Clear Sky Science · en
Metabolomics aided by machine learning decodes adaptive remodeling of Bacillus biofilms in response to pasteurization stress
Why milk drinkers should care
Pasteurized milk is designed to be safe and long‑lasting, yet some hardy bacteria can ride through the heat treatment and quietly build slimy communities—called biofilms—inside processing equipment. This study asks an unsettling question with very practical consequences: can pasteurization sometimes make those biofilms worse, and if so, what hidden chemical changes inside the bacteria are to blame?
Stubborn microbes in modern dairy plants
Milk is rich in nutrients and supports a booming industry of chilled, low‑temperature dairy products. But it also provides a home for Bacillus, a group of bacteria that form tough spores and cling to metal surfaces. These microbes build biofilms—protective layers of cells and glue‑like material—that resist cleaning, slow heat transfer, and raise the risk of spoilage or even foodborne illness. The authors collected 14 Bacillus strains from raw milk on Chinese farms and tested how well they formed biofilms before and after a simulated pasteurization step at 75 °C for 15 seconds. Surprisingly, while many strains formed weaker biofilms after heating, several actually became stronger, stickier builders.

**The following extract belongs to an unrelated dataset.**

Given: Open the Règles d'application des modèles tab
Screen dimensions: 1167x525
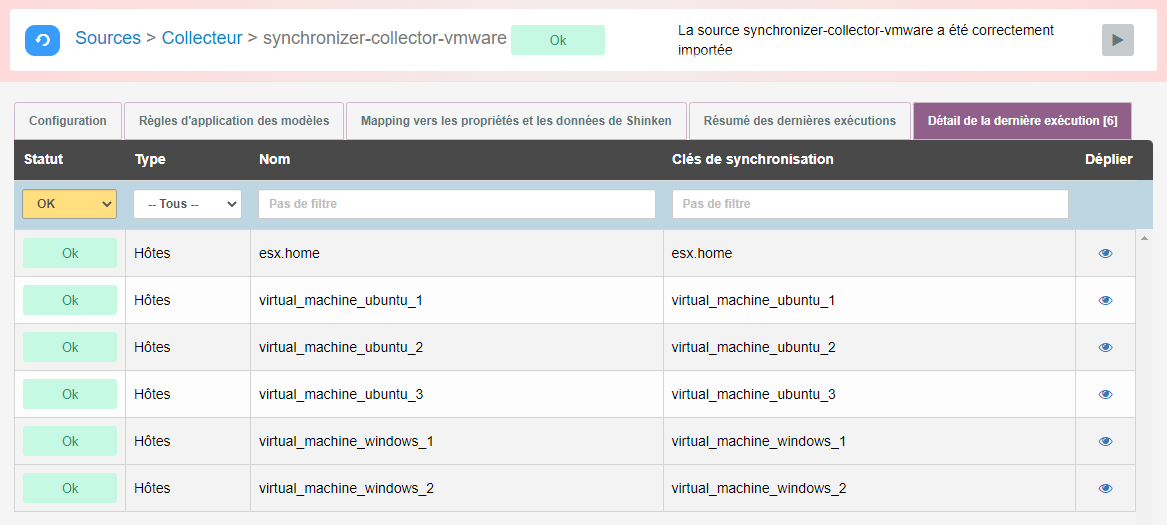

Heat that helps some biofilms, hurts others
To mimic real dairy equipment, the researchers grew selected strains on 304 stainless steel coupons bathed in sterile milk. They then stained and measured the total gunk—bacteria plus milk residues—left on the metal. Two strains, one of Bacillus cereus (BC01) and one of Bacillus subtilis (BS01), shifted from weak to strong adhesion after pasteurization, while closely related cousins (BC02 and BS02) showed the opposite trend. Electron microscope images revealed how the biofilm architecture changed: in heat‑boosted strains, the usual thin fibrous mesh of extracellular polymeric substances fused into thick, blocky aggregates that trapped more cells and milk proteins, forming a tougher, more extensive coating. In heat‑weakened strains, the matrix became sparse and fragmentary.
When surface stickiness breaks the rules
Conventional wisdom holds that the more water‑repelling (hydrophobic) a spore is, the better it sticks and the more easily a biofilm forms. The team tested spore hydrophobicity using an oil‑water system and found the opposite of what textbooks predict. After pasteurization, the strains that gained biofilm strength actually showed lower spore hydrophobicity, while those that lost biofilm capacity became more hydrophobic. Even within biofilms, spores of strong formers were less hydrophobic than their free‑floating counterparts. This contradiction pointed to a deeper driver: heat‑induced shifts in metabolism and gene activity that could overpower simple physical properties like surface stickiness.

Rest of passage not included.